Input data:
= Beginning of Section =

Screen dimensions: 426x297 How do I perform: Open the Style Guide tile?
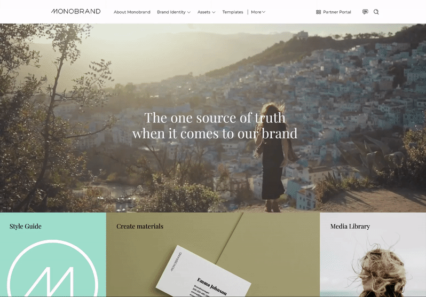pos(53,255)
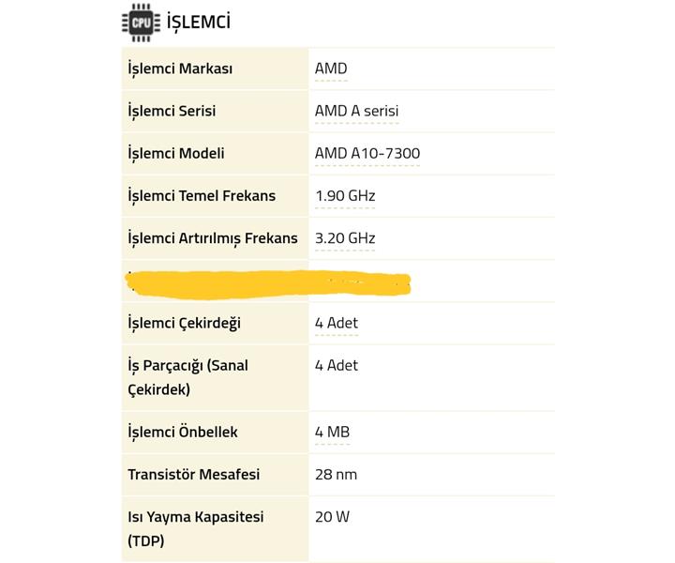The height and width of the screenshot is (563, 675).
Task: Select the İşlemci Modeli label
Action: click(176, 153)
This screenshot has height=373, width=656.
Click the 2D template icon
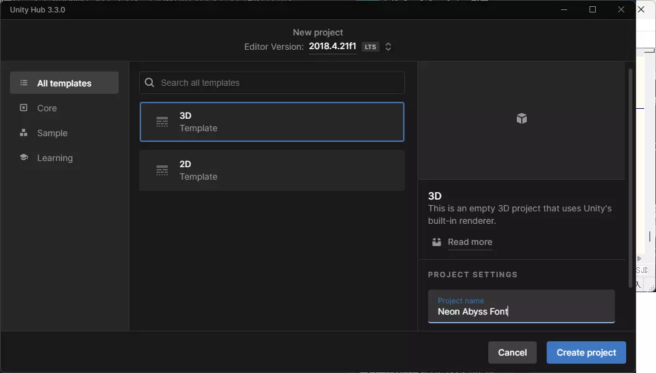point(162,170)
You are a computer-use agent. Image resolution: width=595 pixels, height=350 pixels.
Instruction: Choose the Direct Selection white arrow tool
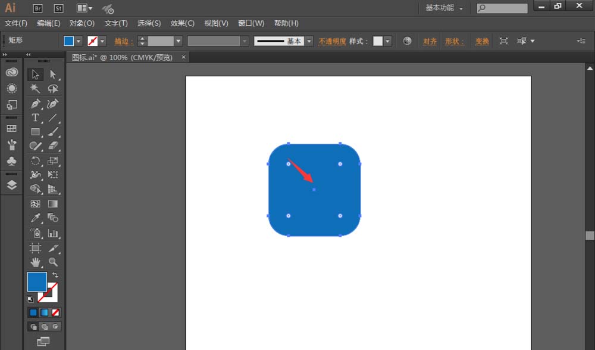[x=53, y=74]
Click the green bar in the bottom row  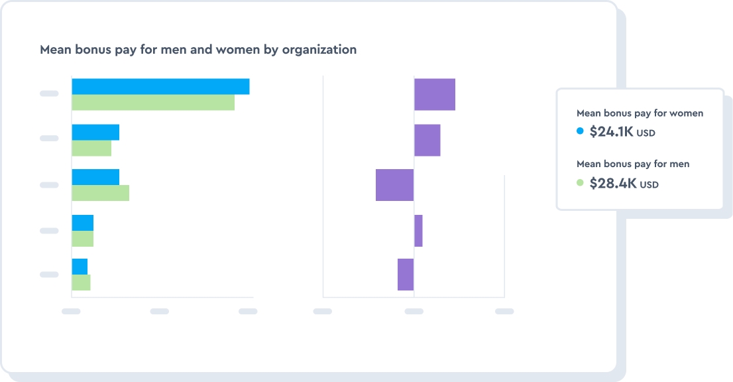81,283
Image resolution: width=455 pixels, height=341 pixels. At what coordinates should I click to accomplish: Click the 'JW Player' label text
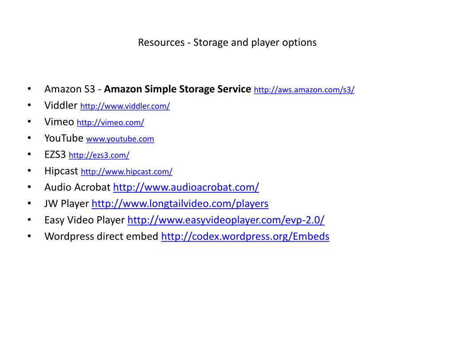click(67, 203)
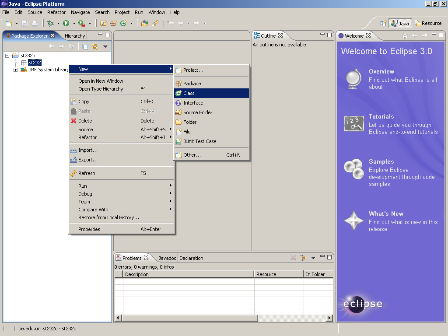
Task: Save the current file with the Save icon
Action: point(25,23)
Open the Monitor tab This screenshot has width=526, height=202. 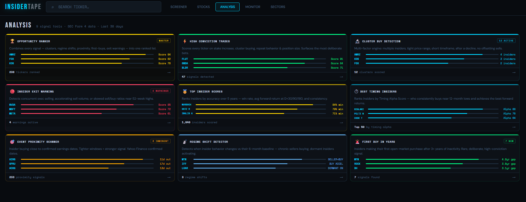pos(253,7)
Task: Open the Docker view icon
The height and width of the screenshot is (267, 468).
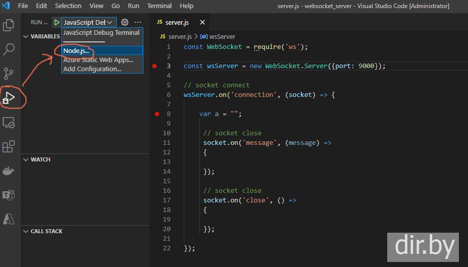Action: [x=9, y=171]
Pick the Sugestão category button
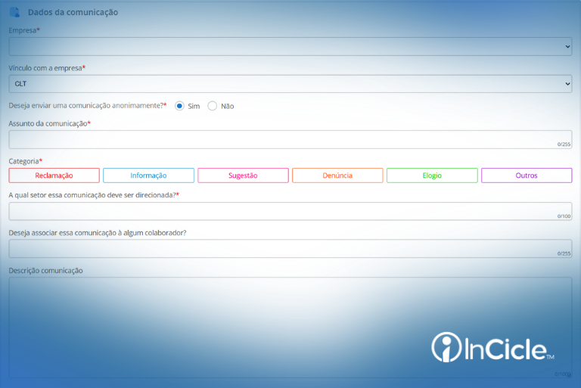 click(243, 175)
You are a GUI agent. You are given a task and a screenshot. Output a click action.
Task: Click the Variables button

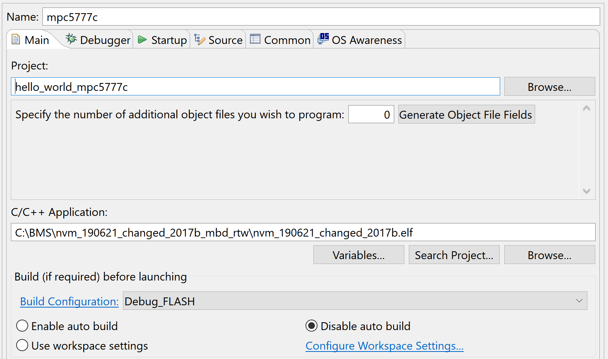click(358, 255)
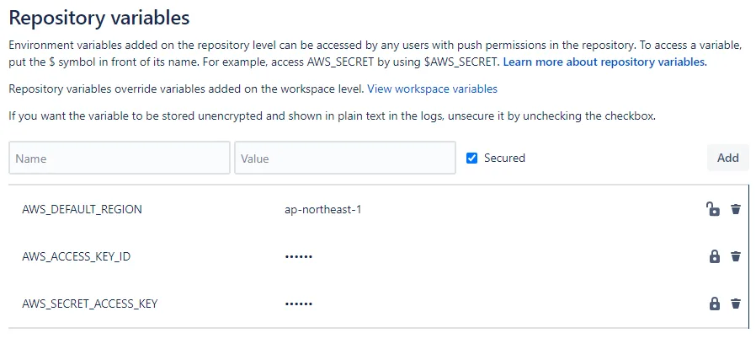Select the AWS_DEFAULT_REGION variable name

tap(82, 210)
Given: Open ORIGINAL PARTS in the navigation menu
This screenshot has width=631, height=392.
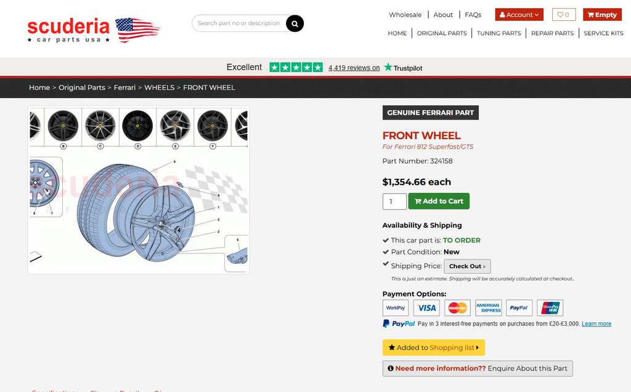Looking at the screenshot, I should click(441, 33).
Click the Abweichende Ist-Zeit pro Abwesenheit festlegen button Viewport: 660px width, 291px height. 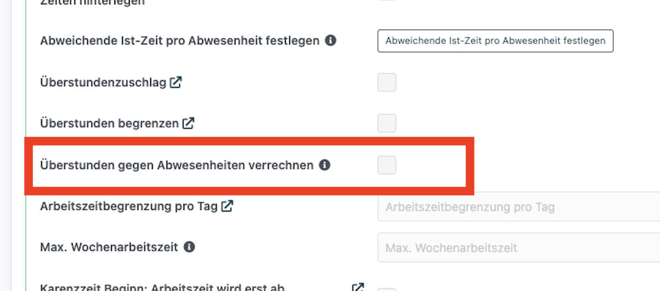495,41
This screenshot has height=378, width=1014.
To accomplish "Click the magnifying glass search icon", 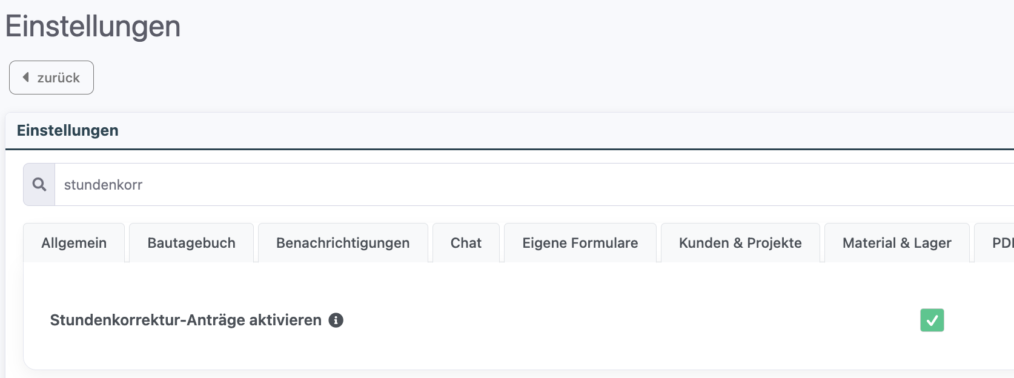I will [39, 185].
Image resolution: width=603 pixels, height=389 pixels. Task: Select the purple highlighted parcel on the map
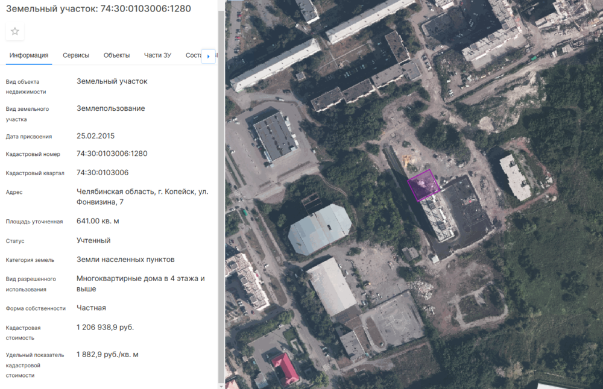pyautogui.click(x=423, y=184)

= End of Section =

Task directions: Pictures aside, repeat exactly every line from the top of the listing above through the line bearing "This screenshot has height=373, width=656.", inclusive.

Completed task:
Screen dimensions: 426x297 How do I perform: Open the Style Guide tile?
pos(53,255)
The height and width of the screenshot is (563, 675).
Task: Select the İşlemci Modeli label
Action: click(176, 153)
This screenshot has height=373, width=656.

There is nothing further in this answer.